I got a cabin  at 7500ft  and use a propane fridge  we are 8 miles from the nearest power  the question I have is  that in the winter temps can and do hit -20 + we are not at the cabin full time in the winter  so we shut the fridge down this spring the fridge was toast  previously my father inlaw lived there year round .Can leaving the propane fridge not running in the extreme temps damage it ? would like to figure it out before I pull the trigger on a new one any insight????

----------


## kyratshooter

There are two things that must be addressed here;

1. Did you light the pilot light?  Propane fridges have to be lit up before they will cycle the propane into cooling power.

2. Deep temps can cause the fluids inside the cooling system to gel.  Sometimes it refuses to return to the fluid state.  Many technicians in the south claim that can not happen but the techs up north report that it happens all the time.

If the unit is ruined consider buying a smaller propane fridge made for an RV.  Some are small enough to remove when you close up for the winter and take home to store in a protected area.

I learned that maintaining a remote off grid cabin is often easier if you consider it a stationary RV and turn to the RV store when you have situations and questions.  I lived that life for several years before the electric department caught up with me and ran some lines my way.

Hunter was a HVAC tech for years, but not a fridge mechanic, and may have some answers.  Could be he might know just because he has spent 8 months a year frozen up in Wisconsin for his whole life.

----------


## hunter63

Hunter63 saying Hey and Welcome...from Wisconsin.

I don't understand the quote> "the fridge was toast" <quote ...? Does this mean that it won't work?

Propane refrigerators in RV are shut down when not in use, all the time

They sit the all winter and it does get cold....but doesn't seem to hurt them..I have one in a 1995 camper that is a three way.
I mostly use it on campground current....or while running down  the road, on 12 Volt....but do start and run it on propane to make sure that it works.

If it is shut down......and you to happen to want to start it up...I would get the heat on to the cabin before lighting.

The propane is not used as the refrigerant....rather it heats a chamber containing water, ammonia and hydrogen gas. 

Propane tanks and line will freeze up....especially when running low...and shut down the flow to the heater...

http://homeguides.sfgate.com/propane...ork-84254.html


Guests can not see images in the messages.
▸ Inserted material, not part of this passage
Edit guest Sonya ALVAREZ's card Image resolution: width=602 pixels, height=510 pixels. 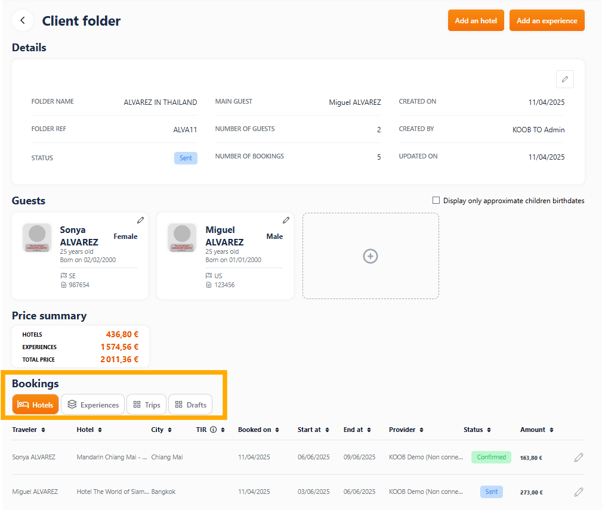[141, 220]
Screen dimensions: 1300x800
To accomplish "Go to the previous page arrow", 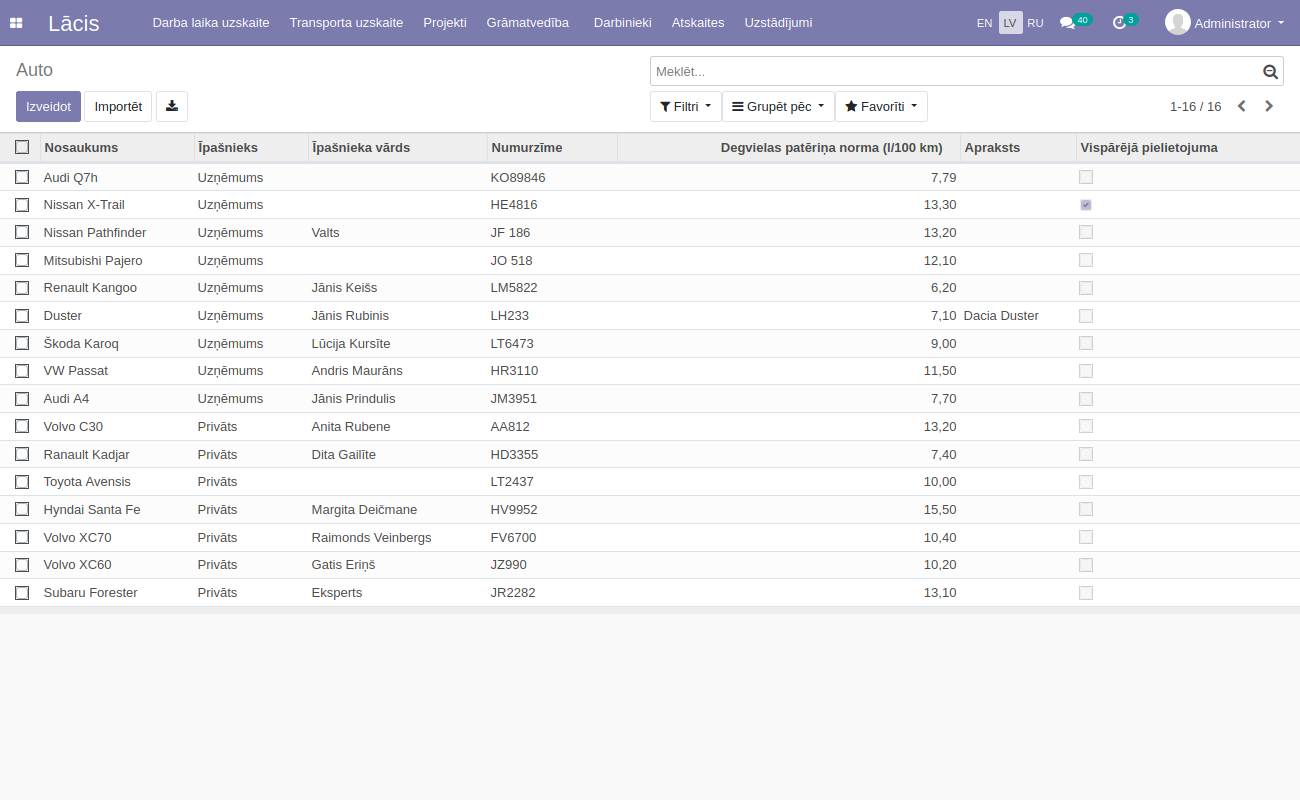I will [1242, 106].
Please register in the forum.

Can't speak to a residential unit .....
I'm gonna say...It shouldn't hurt it to shut down.....just heat the unit before trying to light the pilot

----------


## randyt

we leave our propane fridge at camp in the upper peninsula of michigan off all winter long. We've done this for years with no problems.

----------


## amzounslideslide

nside the refrigerator there is a label showing power consumption. Ours shows 3,000 btu for propane and 2.8 amps for 12vdc. The missing info is the difference between electric usage when cooling and not cooling. 
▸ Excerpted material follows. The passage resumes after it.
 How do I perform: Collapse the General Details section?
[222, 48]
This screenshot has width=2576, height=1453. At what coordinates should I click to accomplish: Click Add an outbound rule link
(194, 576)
Assuming, cooling 100% of the time, worst case scenario and not drawing the batteries down to less than 50% and absolutely no sun the refrigerator will run around 90 hours. Through in a little sun and a more practical 1/2 time cooling...
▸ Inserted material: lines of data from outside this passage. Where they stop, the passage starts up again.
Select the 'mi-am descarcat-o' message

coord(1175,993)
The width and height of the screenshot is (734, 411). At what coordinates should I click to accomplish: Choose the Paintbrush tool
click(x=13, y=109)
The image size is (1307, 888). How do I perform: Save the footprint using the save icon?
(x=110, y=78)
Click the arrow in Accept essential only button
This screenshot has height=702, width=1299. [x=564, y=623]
Nice Try Dude! Swing and a Miss!

----------


## Rick

But you have all kinds of sun in Algeria so that shouldn't be a problem for you...except at night of course.

----------


## LowKey

You left his links?

----------


## Rick

No. If you look, you'll see he went back and edited it on the 29th. These guys think they are clever. They post something then wait a bit and go back and try to sneak in links. But Crash and I rip them out and kick them to the curb. Grabbing that 2017 post, I was pretty certain he was going to come back and hit it with a link.

----------


## LowKey

There's a special place in Hell for spammers. And telemarketers.

----------


## Rick

And a lower place for telespammers.

----------